Marou not only makes chocolate from the bean, but they make it at its source. The cacao is all grown in Vietnam and their mission was to make "unadulterated chocolate made from nothing but cocoa and sugar" (ref). And that is exactly how they make it today.
I purchased only one bar of Marou's, Dong Nai 72%, and I am already regretting not purchasing others. The chocolate was just what I thought it would be: a serious, get-straight-to-the-cacao-flavour kind of chocolate. Bold flavour, bitter dark with the kind of tanginess and acidity only created by an excellent chocolate maker.
Marou's website described their Don Nai bar as made from 'pod-to-bar'. It is made with cacao produced at Marou's own drying and fermentation station in the Dong Nai Province (ref), and so the chocolate makers really have control over the entire process to develop its unique flavour profile. To me, this was a bar that has fruity zest and hint of spice with a lovely roasted aftertaste.
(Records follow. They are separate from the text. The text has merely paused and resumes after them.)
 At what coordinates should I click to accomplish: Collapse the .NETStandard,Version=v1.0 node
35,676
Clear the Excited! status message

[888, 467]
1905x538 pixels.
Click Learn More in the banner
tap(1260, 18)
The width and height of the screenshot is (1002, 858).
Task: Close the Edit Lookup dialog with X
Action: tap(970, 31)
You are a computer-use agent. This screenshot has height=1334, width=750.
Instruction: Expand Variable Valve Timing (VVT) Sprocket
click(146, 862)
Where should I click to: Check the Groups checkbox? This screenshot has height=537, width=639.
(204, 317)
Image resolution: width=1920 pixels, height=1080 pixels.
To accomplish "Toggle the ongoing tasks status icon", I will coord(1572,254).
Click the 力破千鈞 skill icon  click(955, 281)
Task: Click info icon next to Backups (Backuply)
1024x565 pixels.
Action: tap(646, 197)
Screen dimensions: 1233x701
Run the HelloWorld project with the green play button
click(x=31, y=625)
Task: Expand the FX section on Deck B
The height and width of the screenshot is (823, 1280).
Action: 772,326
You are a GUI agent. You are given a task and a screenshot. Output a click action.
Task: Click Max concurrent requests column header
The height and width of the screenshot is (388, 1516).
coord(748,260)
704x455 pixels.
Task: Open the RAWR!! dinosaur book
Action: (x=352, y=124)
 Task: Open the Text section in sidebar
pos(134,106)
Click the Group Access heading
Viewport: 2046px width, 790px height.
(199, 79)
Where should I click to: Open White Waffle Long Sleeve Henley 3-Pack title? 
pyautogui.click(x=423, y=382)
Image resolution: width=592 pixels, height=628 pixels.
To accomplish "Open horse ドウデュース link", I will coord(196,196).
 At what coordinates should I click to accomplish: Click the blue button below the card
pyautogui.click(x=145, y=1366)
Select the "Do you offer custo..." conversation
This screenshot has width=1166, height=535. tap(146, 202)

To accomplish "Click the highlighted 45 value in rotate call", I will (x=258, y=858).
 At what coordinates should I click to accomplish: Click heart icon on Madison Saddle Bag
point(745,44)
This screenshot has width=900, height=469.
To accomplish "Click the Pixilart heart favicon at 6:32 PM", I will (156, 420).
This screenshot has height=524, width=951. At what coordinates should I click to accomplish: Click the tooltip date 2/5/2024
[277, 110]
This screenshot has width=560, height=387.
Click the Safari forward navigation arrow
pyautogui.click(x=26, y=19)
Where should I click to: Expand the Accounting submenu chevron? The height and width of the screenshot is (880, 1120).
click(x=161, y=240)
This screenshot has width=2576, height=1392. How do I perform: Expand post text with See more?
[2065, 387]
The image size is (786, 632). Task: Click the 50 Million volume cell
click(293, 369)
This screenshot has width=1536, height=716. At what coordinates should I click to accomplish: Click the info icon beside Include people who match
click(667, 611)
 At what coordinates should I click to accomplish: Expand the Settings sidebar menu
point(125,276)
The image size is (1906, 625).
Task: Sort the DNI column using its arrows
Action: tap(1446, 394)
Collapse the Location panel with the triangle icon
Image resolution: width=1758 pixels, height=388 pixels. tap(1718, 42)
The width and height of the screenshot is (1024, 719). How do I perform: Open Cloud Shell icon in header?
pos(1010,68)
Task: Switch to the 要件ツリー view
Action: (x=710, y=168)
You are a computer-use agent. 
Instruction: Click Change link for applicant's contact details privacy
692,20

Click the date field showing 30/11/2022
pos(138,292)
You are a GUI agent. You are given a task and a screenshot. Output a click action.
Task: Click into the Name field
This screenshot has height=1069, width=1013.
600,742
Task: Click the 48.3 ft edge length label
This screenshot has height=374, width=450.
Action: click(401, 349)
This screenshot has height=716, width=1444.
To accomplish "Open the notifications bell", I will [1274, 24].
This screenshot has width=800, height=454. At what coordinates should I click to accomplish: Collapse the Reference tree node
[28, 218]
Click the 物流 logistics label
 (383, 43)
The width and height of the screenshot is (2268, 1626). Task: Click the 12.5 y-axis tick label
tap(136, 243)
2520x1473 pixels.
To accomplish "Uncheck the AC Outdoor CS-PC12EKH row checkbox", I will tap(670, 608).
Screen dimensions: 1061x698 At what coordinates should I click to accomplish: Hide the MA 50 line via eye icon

In Canada, I was able to buy Marou's Dong Nai 72% chocolate bar from La Tablette de Miss Choco in Montreal, a bean-to-bar retailer who just launched an online sales site. You can also buy other flavours of Marou's chocolate and a few bags of beans from Vietnam on the same site.
Here are the key package details from the chocolate that I tasted this week:
Marou Faiseurs de Chocolat, Dong Nai 72%, 100g (3.5oz)
Marou Chocolate Company, Ltd. (Saigon, Vietnam)
Ingredients: Cocoa and cocoa butter (72%), cane sugar (28%). Soy, gluten and dairy free.